Try it: Retype every entry word for word. Omit the pictures.

(Provided records begins)

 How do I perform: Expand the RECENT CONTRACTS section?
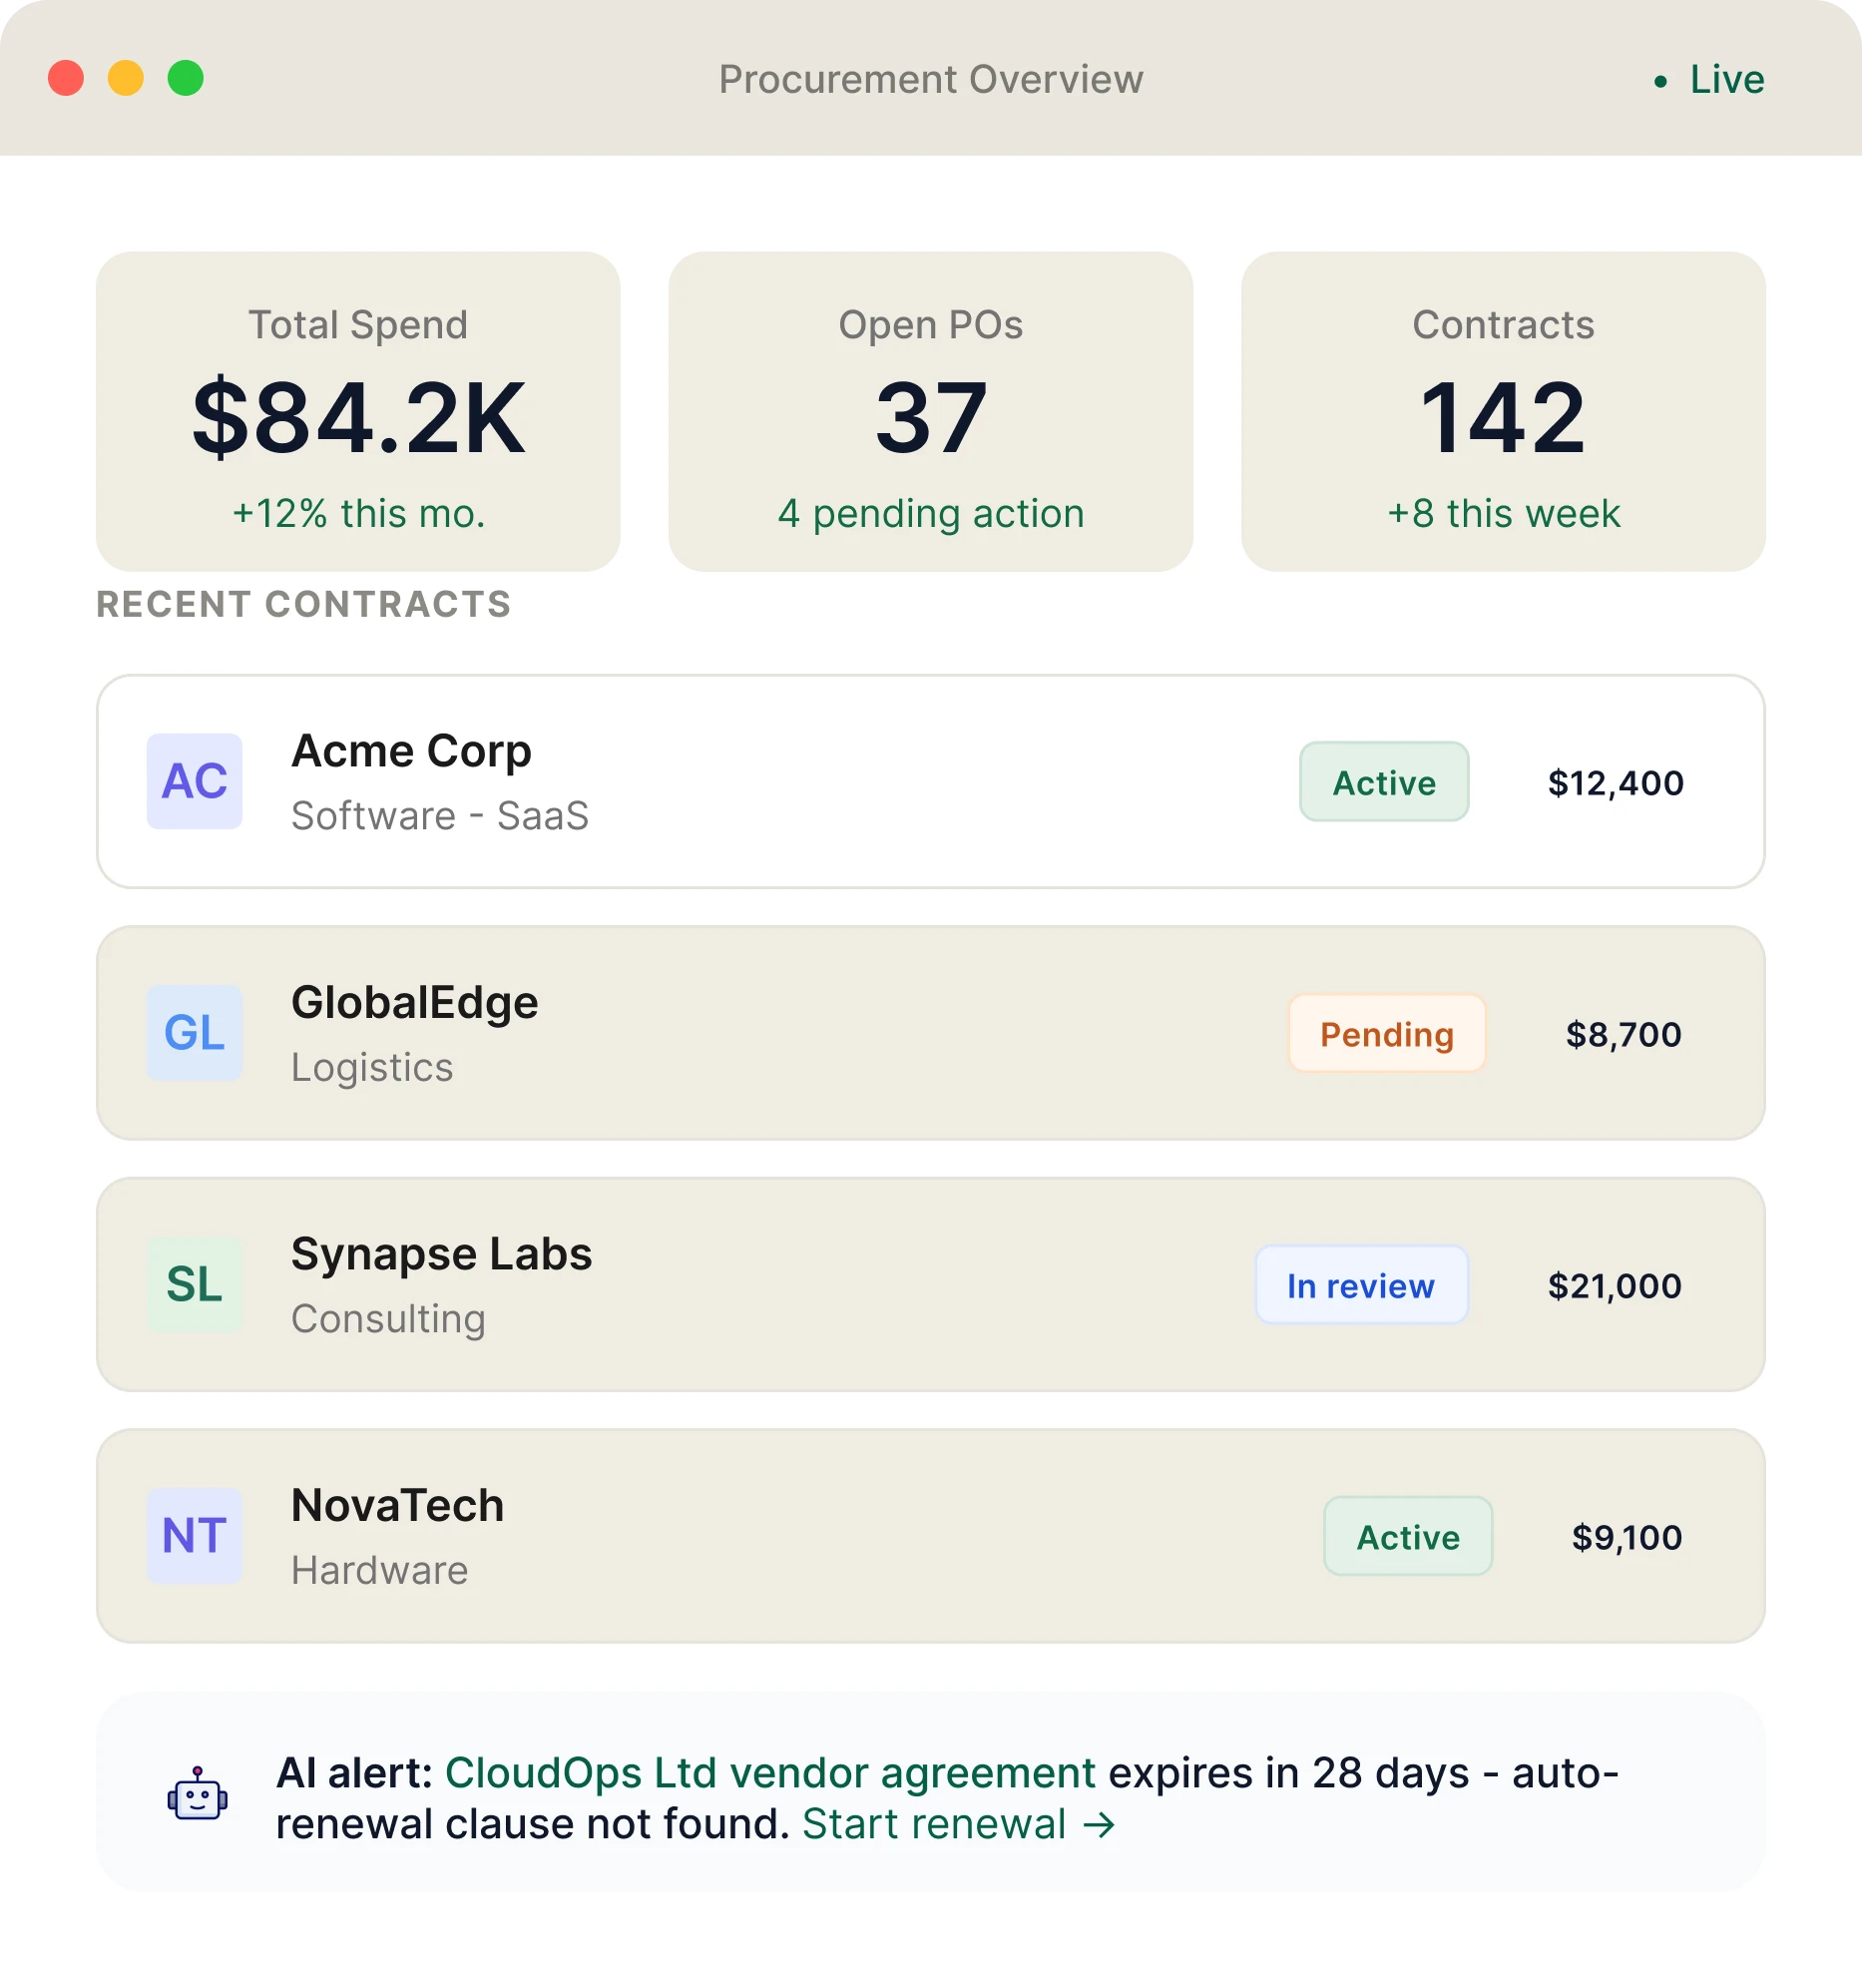[x=302, y=604]
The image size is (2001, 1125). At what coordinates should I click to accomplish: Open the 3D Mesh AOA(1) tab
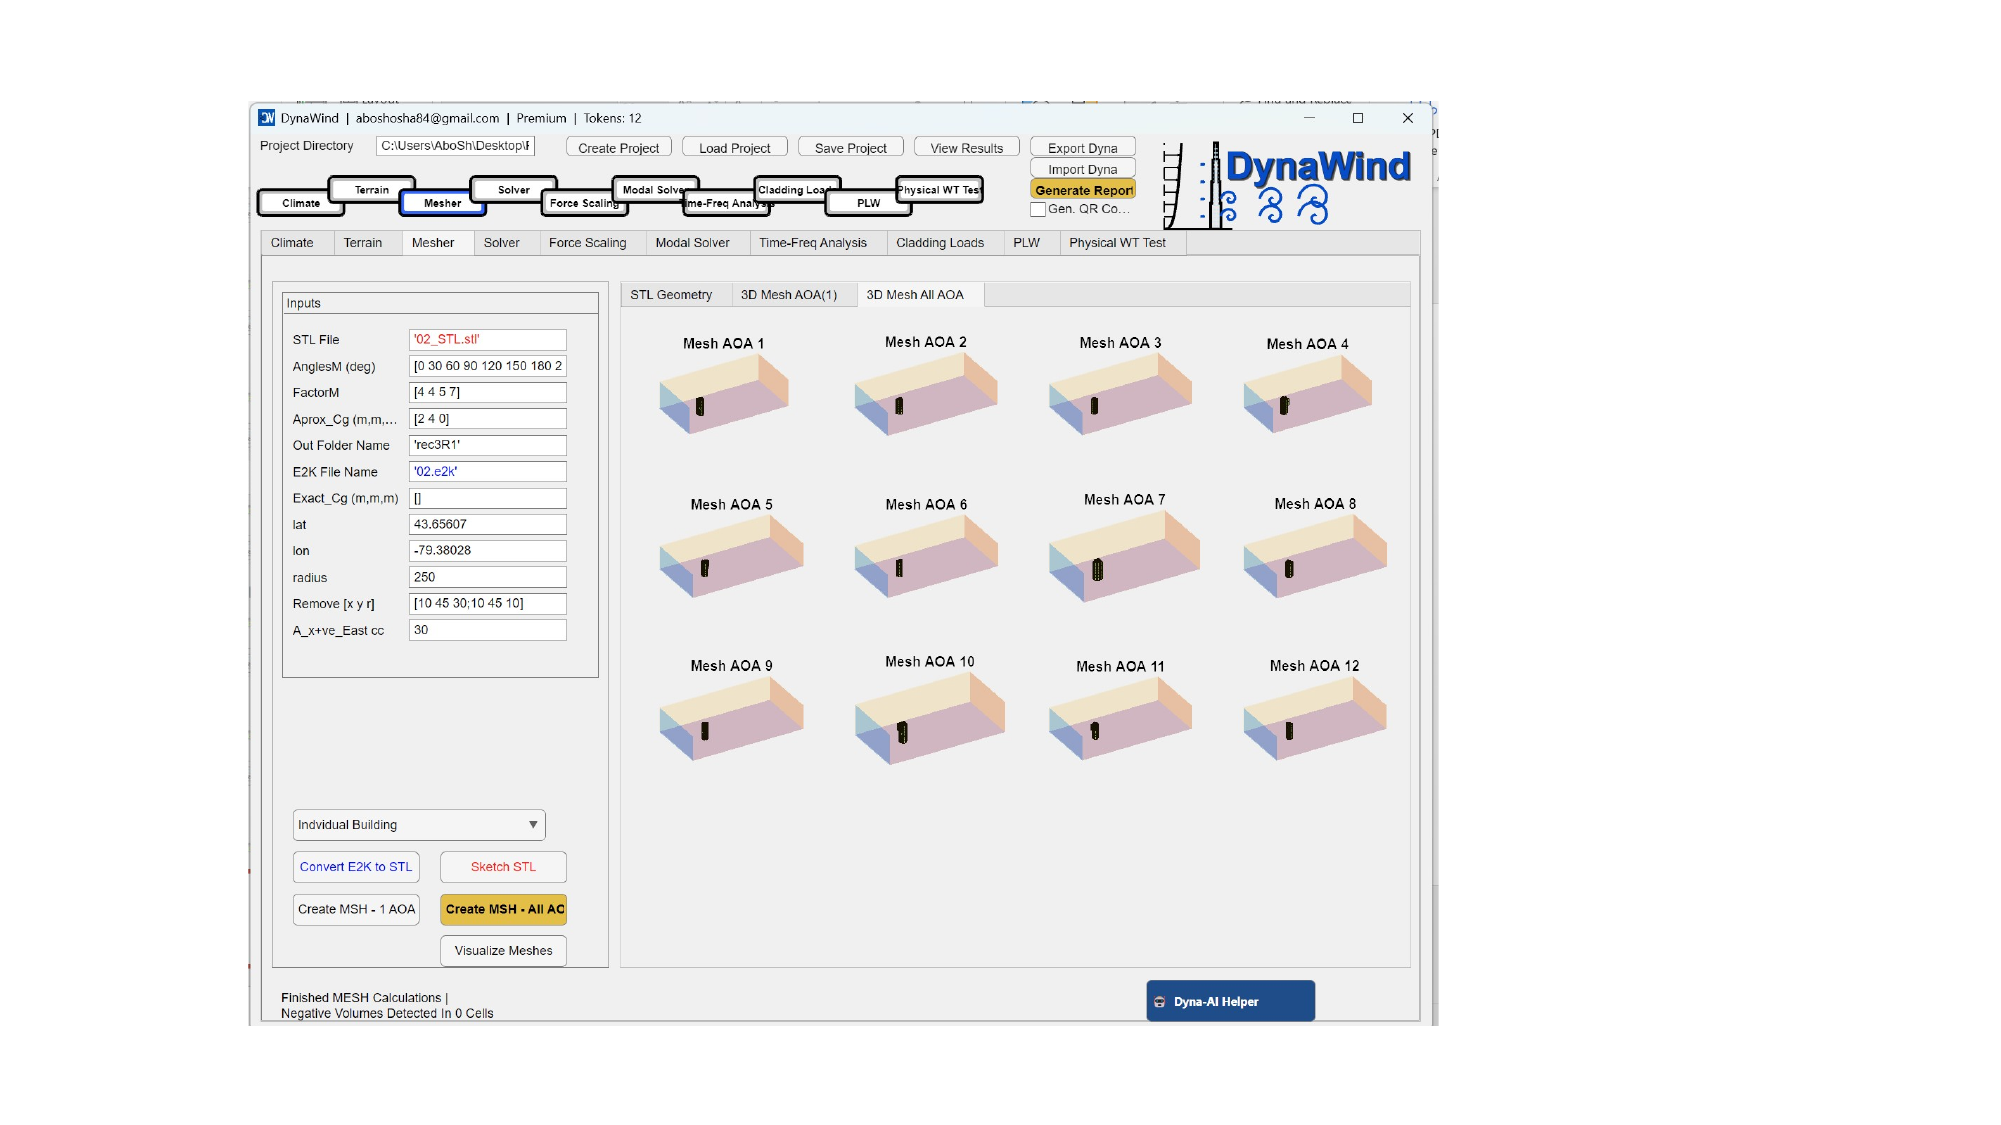(x=788, y=295)
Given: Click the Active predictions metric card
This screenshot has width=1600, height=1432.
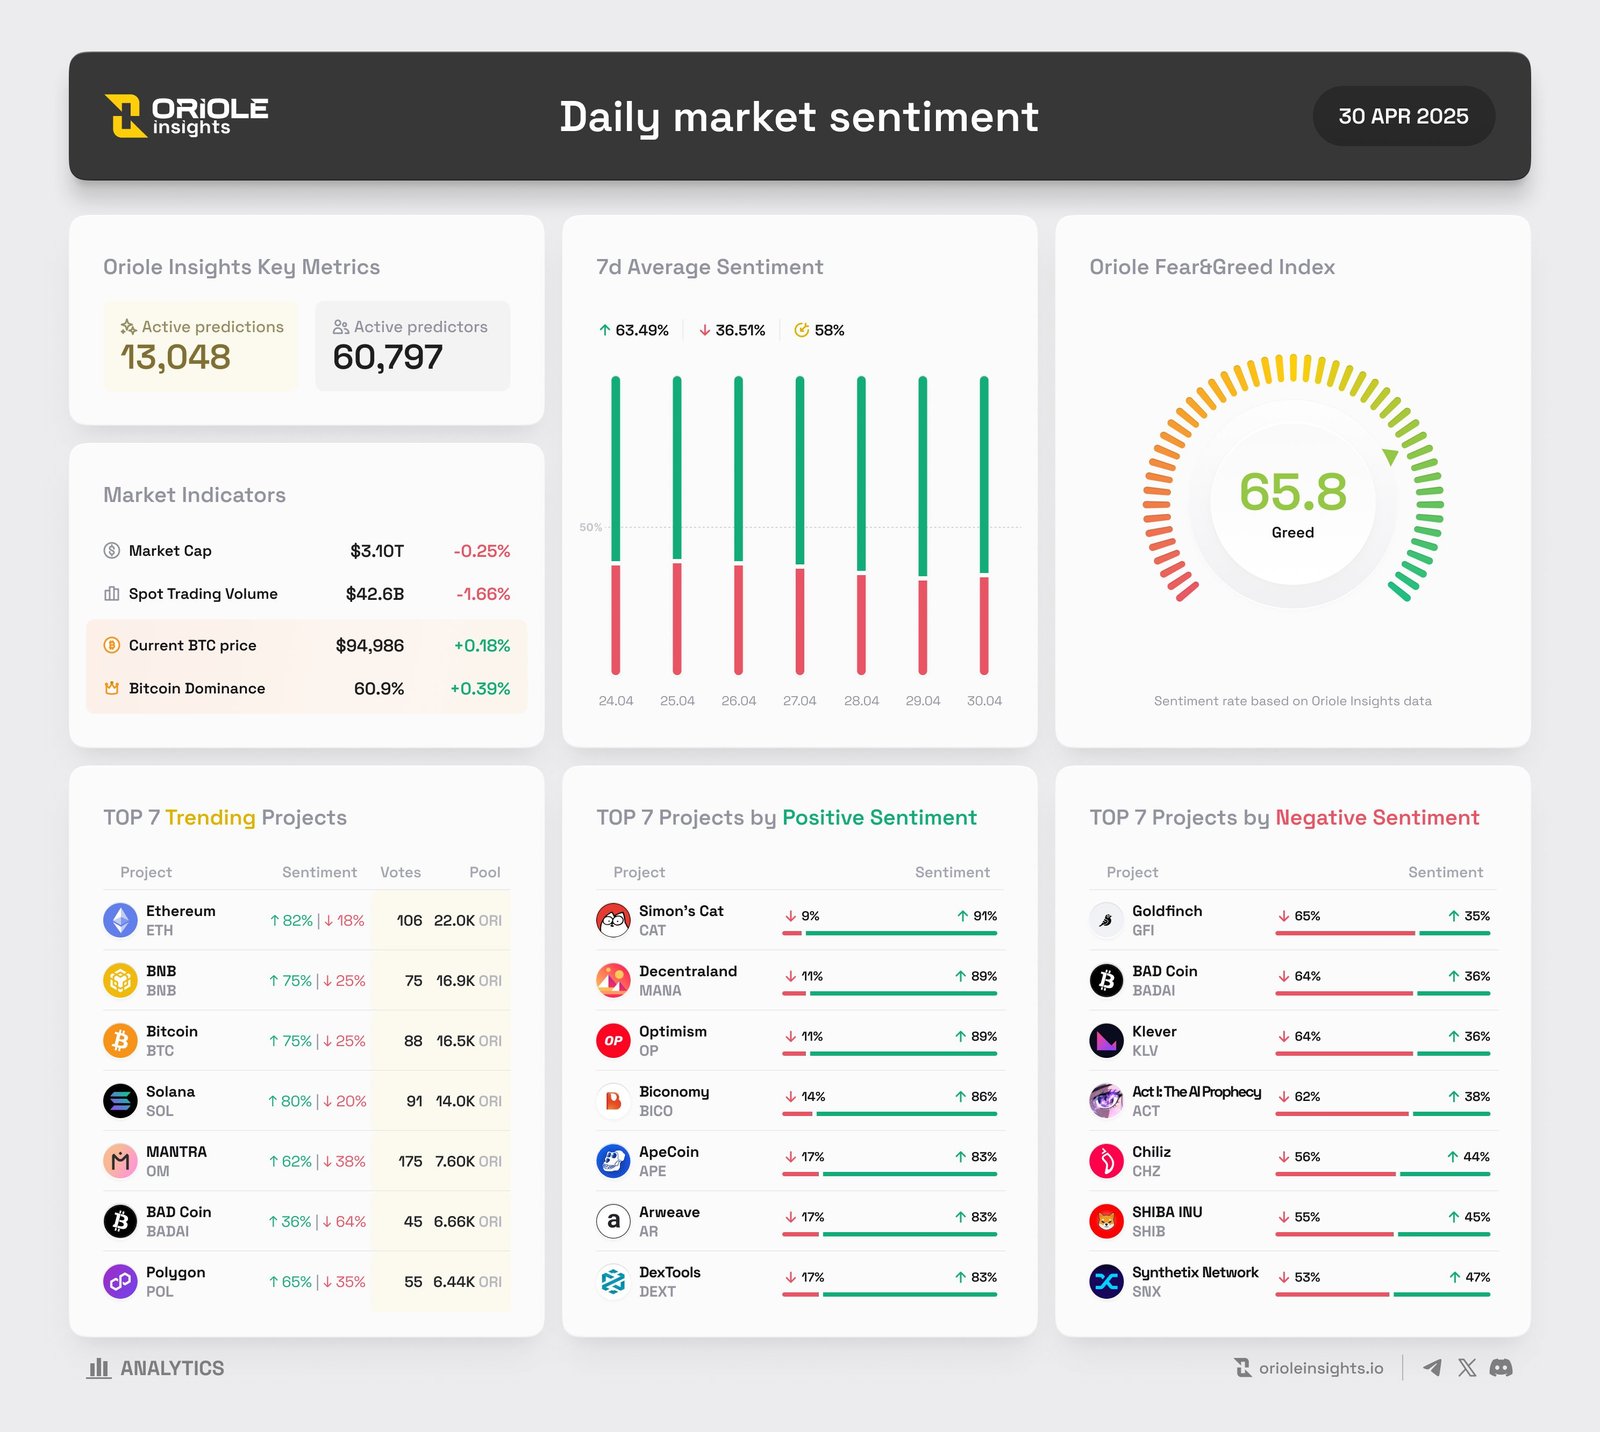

(Provided records ends)

Exercise answer:
 How do I perform: Expand the RECENT CONTRACTS section?
[x=302, y=604]
The image size is (2001, 1125). At what coordinates should I click to accomplish: Open the 3D Mesh AOA(1) tab
(x=788, y=295)
Given: Click the Active predictions metric card
This screenshot has width=1600, height=1432.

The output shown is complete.